キリストの教えは決定的です。愛に生きることができないなら、罪を犯すことになると言われるからです。驚いたのは弟子たちです。弟子たちもイスラエル人男性です。妻を気に入らなくなったら離縁すれば良いと考えていたのでしょう。弟子たちが言います。:10「夫婦の間柄がそんなものなら、妻を迎えない方がましです。」
そこでキリストが言われます。まず:11「だれもがこの言葉を受け入れるのではなく、恵まれた者だけである。」ここでキリストが言われる「この言葉」とは、この後の言葉です。そして、キリストの言葉を受け入れることが出来る人が恵まれた者であると言われていますが、原典では「恵まれた者」ではなく、「与えられている人々」です。つまり、これからキリストが言われることは、神からそのようにされている人、神から特別に与えられている人となります。

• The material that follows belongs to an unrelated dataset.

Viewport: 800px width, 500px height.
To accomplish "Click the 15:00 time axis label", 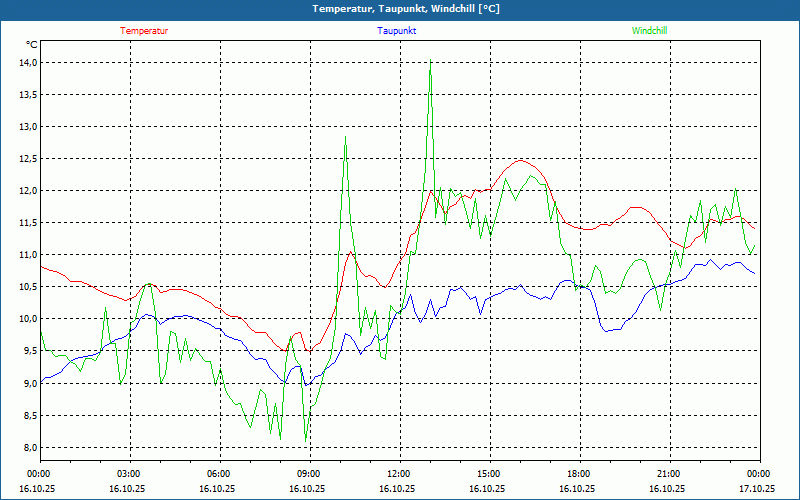I will click(489, 474).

そして:12「結婚できないように生まれついた者、人から結婚できないようにされた者もいるが、天の国のために結婚しない者もいる。これを受け入れることのできる人は受け入れなさい。」結婚するか一人でいるか、それは神の御心であるとキリストは言われるのです。
本日、最初の方で結論めいたことを申し上げました。今日の箇所は「どのように生きるべきか」について教えています。「どのように生きるべきか」と言えば、神を愛し、人を愛して生きるべきです。愛に生きるとは、一人で居るか相手が居るかに関わりなく、人として相応しい生き方です。そして愛に生きるためには、自分の人生を導いておられる御方がおられると受け止めることが重要です。なぜなら、人生には様々なことが起こるからです。
愛に生きようと願いながらも、それどころではない、と思うような時もあるのです。苦しい時、悲しい時。どこから愛が湧いてきますか。愛するとは価値の高いことであり、それだけに難しいことでもあります。自分の問題で精一杯になるような時に、どうして自分の心が誰かを愛することへと向かうでしょう。だからこそ、神が責任を持って人生を導いてくださると信じることが重要なのです。神の導き、神の愛を信じることが出来るなら、自分が行き詰まる時にも、愛に生きることが出来るのです。
戻りますが:1「イエスはこれらの言葉を語り終えると、ガリラヤを去り、ヨルダン川の向こう側のユダヤ地方に行かれた。」マタイによる福音書で「これらの言葉を語り終えると」という表現は、ある長さを持ったキリストの話が終わった時に出てきます。そして、大きく場面が転換することを示します。19章に入ってキリストは故郷のガリラヤを去り、ユダヤ地方に向かっていきます。すなわち、エルサレムです。エルサレムでキリストは十字架にかけられます。
キリストの人生を外から見るならば、苦難の人生と言って良いはずです。十字架を目指した人生だからです。しかしキリストの心の内を思うならば、神と人を愛した人生です。そして十字架にかけられたキリストは復活するのですから、勝利の人生です。神の愛を知り、キリストの十字架と復活が私のためであると信じるなら、私たちも愛に生きることが出来るのです。外から見れば苦しいことや悲しいこともあります。しかし神の良き御心があると信じるなら、その人生を正面から受け止めることが出来るのです。そして、希望を失うことがないのです。
神と共に生きる人生は幸いです。その人はたとえ独り住まいになったとしても、キリストと共に生きているからです。神があなたの人生を導いておられます。このことを信じる時、人は決して一人ではありません。その人は、愛に結ばれて生きることになるからです。